Graciela Iturbide, fotógrafa mexicana de mirada inigualable

La mirada interior de Iturbide

Perfil de Graciela Iturbide, una de las grandes fotógrafas mexicanas de todos los tiempos y artista fundamental de las últimas décadas.

Tiempo de lectura: 15 minutos

En el panteón de Dolores, Hidalgo, una familia compuesta por cuatro niñas, dos mujeres y un hombre transporta el ataúd que contiene a un “angelito” (un niño muerto ataviado como tal). Graciela Iturbide les pide permiso para fotografiar su procesión rumbo al entierro. Desde la muerte de su hija Claudia, cuando ésta apenas tenía seis años de edad, Iturbide se dedicó a perseguir con su cámara este tipo de escenas: cadáveres de niños vestidos con ropajes blancos al interior de un ataúd. Era una repetición compulsiva y lúgubre del impulso de muerte que la tenía encadenada. Camino al sepulcro una figura se interpuso en el trayecto: un cadáver “a medio camino”, dice Iturbide, les impuso un alto. El hombre “a medio camino” era en realidad una osamenta cubierta de polvo en una postura imposible para un ser vivo; aún conservaba sus pantalones de mezclilla y unos zapatos negros.

“En ese momento sentí que la muerte me estaba diciendo: ‘Ya basta, Graciela. Suficiente’”, recuerda la fotógrafa, que finca en ese instante el momento en el que concluye una obsesión que la aquejó durante años tras su pérdida. Los símbolos —la muerte, las máscaras, los velos, las aves— son el abecedario con el que Iturbide teje la gramática de su vida y obra. Este heraldo del inframundo llegó para anunciarle que el duelo, ese instante de dolor detenido, entraba en una nueva fase y ella podía seguir adelante.

biografía graciela iturbide fotógrafa mexicana ganadora del premio hasselblad

Secuencia en el panteón de Dolores, en Hidalgo. Iturbide se topó una osamenta camino al entierro de un “angelito” (1978).

* * *

Graciela Iturbide nació en 1942 —año en el que murió Tina Modotti—, la mayor de una familia de trece hermanos. Hija de dos padres católicos y conservadores, vivió recluida en un internado del Sagrado Corazón durante su adolescencia. “Ahí —dice Iturbide— aprendí mucho acerca de la soledad.” Devoró libros del Siglo de Oro y cultivó lo que según el filósofo Miguel Morey quizá sea el conocimiento más importante de todos: saber acompañarse. Recién salida del internado, apenas a los veinte años de edad contrajo matrimonio y pronto tuvo tres hijos: Manuel, Claudia y Mauricio. De espíritu bravo, Iturbide nunca se resignó al lugar que su época deparaba para la mujer.

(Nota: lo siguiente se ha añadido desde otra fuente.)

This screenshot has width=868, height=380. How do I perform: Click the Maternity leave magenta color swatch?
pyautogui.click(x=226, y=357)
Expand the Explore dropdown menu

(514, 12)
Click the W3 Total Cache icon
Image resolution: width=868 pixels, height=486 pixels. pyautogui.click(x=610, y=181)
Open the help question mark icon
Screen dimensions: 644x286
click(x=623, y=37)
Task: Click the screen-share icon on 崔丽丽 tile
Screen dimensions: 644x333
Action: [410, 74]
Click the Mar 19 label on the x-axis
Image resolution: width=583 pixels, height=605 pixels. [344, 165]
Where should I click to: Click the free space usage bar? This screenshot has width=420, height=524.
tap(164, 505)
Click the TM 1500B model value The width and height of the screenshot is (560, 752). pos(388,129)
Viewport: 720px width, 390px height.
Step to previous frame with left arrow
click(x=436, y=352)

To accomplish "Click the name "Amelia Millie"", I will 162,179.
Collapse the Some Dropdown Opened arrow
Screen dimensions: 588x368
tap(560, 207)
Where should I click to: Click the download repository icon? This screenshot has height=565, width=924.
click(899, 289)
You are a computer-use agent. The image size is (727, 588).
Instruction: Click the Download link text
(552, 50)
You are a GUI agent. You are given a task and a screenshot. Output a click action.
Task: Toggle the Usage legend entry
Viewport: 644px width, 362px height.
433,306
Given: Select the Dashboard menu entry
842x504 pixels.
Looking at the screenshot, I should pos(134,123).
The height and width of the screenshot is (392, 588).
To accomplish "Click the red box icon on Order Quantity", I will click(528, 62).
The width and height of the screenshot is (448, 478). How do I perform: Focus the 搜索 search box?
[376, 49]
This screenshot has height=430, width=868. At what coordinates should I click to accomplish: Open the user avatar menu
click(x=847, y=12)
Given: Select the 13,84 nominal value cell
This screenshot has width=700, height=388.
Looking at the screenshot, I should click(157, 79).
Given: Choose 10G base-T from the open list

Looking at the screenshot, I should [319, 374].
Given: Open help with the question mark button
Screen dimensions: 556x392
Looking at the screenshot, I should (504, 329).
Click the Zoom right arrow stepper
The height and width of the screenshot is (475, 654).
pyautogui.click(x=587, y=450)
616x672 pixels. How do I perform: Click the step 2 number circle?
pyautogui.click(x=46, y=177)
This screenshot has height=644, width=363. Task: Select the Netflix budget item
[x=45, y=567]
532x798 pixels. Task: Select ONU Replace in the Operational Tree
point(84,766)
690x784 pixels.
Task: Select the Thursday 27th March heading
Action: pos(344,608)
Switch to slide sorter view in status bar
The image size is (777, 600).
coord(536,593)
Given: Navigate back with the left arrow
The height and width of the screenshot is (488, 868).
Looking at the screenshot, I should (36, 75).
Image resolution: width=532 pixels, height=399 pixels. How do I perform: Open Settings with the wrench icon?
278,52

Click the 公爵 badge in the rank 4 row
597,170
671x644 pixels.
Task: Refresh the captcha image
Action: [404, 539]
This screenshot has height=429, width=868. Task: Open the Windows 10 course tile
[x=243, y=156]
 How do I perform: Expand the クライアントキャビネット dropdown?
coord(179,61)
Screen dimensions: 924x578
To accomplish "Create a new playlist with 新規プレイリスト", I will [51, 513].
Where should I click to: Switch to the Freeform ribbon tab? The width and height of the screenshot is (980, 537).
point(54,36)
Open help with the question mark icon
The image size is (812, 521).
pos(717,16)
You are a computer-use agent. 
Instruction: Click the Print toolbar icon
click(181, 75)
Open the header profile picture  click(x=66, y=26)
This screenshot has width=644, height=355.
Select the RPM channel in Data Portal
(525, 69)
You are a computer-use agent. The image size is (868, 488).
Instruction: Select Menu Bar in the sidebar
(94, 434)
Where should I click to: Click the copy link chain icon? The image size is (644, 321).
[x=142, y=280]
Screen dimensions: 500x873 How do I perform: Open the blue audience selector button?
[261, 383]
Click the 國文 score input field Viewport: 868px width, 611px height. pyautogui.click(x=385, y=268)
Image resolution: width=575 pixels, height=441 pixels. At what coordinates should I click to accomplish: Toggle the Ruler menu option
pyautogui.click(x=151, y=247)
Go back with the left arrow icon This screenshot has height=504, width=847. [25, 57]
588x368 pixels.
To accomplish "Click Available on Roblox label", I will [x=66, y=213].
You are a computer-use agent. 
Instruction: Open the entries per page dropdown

Su cabeza, infectada por el virus de la curiosidad, buscó pronto una emancipación de las cadenas de un país radicalmente conservador. Tres documentos que Graciela conserva muestran el vuelco fascinante que le dio a su vida: un telegrama del Papa que da cuenta de su matrimonio por la iglesia con Manuel Rocha, un carnet del Partido Comunista revela su proceso de liberación, y el primer premio que recibió en Francia por su obra fotográfica, el derrotero de una vida consagrada a la fotografía.

¿Cómo te llevabas con tu padre?, indago. “Supongo que bien, aunque pronto se percató de que entre sus filas había una oveja descarriada. Me decía ‘No vengas a meter aquí malas ideas’. Especialmente cuando me vinculé al Partido Comunista. Ayudaba y escondía guerrilleros, ya sabes”, me cuenta entre risas. “Eventualmente hasta me dieron una tarjeta del Partido Comunista, que por cierto nunca pedí. Me la dio Arnoldo Martínez Verdugo, a quien quise mucho y que era el secretario general del partido, porque lo escondí tres días en mi casa. De mí no sospechaban porque era una niña burguesa. Y yo le dije ‘Pero por qué me dan el carnet, ¿que tal que soy una espía?’. Además, yo iba a las clases de marxismo y no entendía nada”, rememora divertida la primera fotógrafa mexicana en recibir el Premio Internacional de la Fundación Hasselblad, en Suecia, en el 2008.

Aunque en un comienzo Graciela quería ser escritora, fue la radio, un instrumento que acompañó a la cámara fotográfica como vehículo de expresión de las primeras vanguardias posrevolucionarias de México, la que le trazó el camino a seguir: escuchó un promocional del CUEC (Centro Universitario de Estudios Cinematográficos) anunciando a los aspirantes de la escuela de cine que el primer ejercicio para los alumnos sería realizar un cortometraje con un pañuelo. “Yo ya me imaginaba con mi pañuelo volando por las calles, ya tenía hasta mi guión. Apliqué y me aceptaron.”